# Zoll E-series



## emt4life (May 17, 2006)

Does anyone use the zoll E series?  What do you think of it?  Any have sore backs from trying to carry it?  We have been using it for the past couple of months and I have had a love/hate relationship with it.  Has anyone had any problems with it?  And if you do have it, does its relative size make you hesitate bringing it in?  Just curious about what people think about it.


----------



## MMiz (May 18, 2006)

I haven't seen or heard much about the Zoll E Series.  Any chance you could give us your review?


----------



## emt4life (May 20, 2006)

Well besides the fact that it weighs at least 15lbs is a pain.  It has a nice color display.  The unit we have has BP, SaO2, ETCO2, 4lead and 12 lead, defib and pacing, so it has all the bells and whistles.  It is nice in that fashion, but the original heavy duty cables we were given are extremely short. So, while zoll creates longer heavy duty cables we are using long less heavy duty cables, which give more artifact, but at least they reach the pt.  

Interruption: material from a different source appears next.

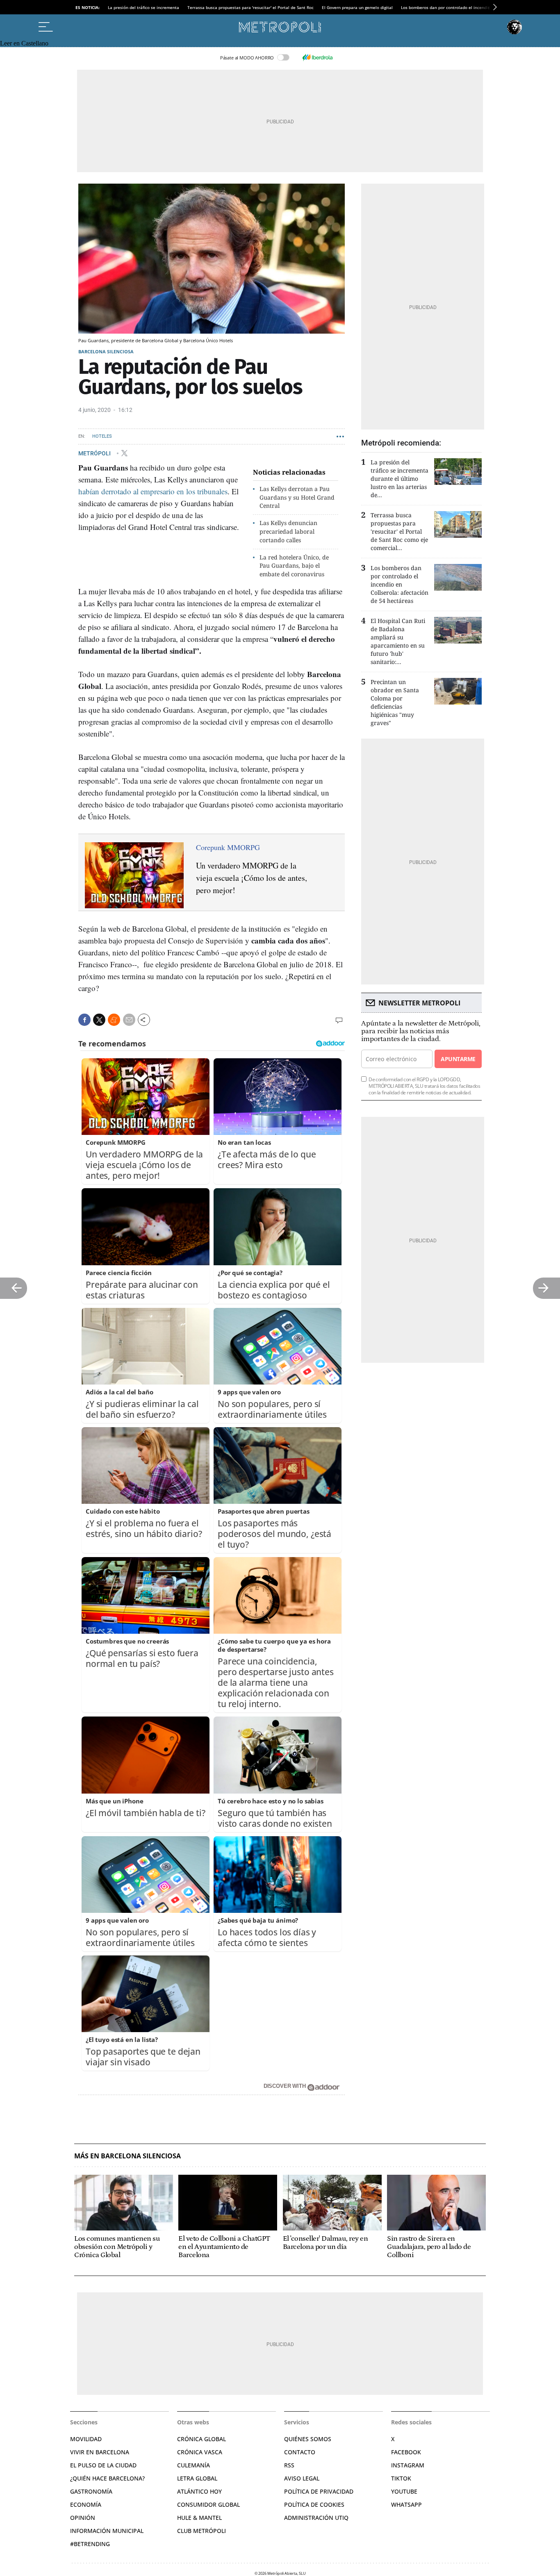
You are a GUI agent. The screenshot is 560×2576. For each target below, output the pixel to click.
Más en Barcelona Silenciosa (127, 2156)
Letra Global (197, 2478)
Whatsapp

The one nice thing is that if you can run the M series you can VERY easily run the E series. The other nice thing that I do enjoy is the code marker button is programmable so that when you push the button it will mark what you did (ie, IV, epi, atropine, etc).  And if you are running a code it will progressively go down the list.  

The other big thing for us is we are soon going to be moving from a type II to a type III, and Zoll is still working on a mounting bracket for the unit.  Right now we are able to store it on one of the shelves in the front, but have to take it down and set it on the bench seat for each pt.

I do like the unit, the more we work with it the more kinks we work out, like the M series the more you use the more you like it.


----------



## Jon (May 21, 2006)

Somehow I missed this thread:

I've worked for CCT services that used the CCT LP12's and Zoll M's... I personally prefer the 12, but that is just me.

I saw the E-series a little at EMS Today - it seems as if Zoll is doing the same thing they did to their AED - making it "firefighter proof" - looks good in concept, but I don't know about features, etc.


----------



## Guardian (May 22, 2006)

I just love the LP12s we use.  Also seemed to have a lot of problems with zolls when we trained with them.  LP12 has such a natural feel and the button placement seem to make more sense than the zolls, to me at least..............question, paddles or no paddles, i think this would make a good thread, lots of debate..................


----------